*The problem:*
Please arrange the lines of the items below as a Markdown table with the columns Row and Line, numbering each row and skipping blank lines. Begin at the line that contains "What do you" and stop after the line that contains "This screenshot has".

*Task data:*
• • • • •
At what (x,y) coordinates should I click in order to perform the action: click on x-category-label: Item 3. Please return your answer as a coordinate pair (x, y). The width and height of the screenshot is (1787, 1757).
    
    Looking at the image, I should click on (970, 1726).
• • • • •
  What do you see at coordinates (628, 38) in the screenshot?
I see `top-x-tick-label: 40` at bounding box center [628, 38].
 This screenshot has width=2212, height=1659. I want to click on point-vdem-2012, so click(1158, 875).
• • • • •
*The completed task:*
| Row | Line |
|---|---|
| 1 |   What do you see at coordinates (628, 38) in the screenshot? |
| 2 | I see `top-x-tick-label: 40` at bounding box center [628, 38]. |
| 3 |  This screenshot has width=2212, height=1659. I want to click on point-vdem-2012, so click(1158, 875). |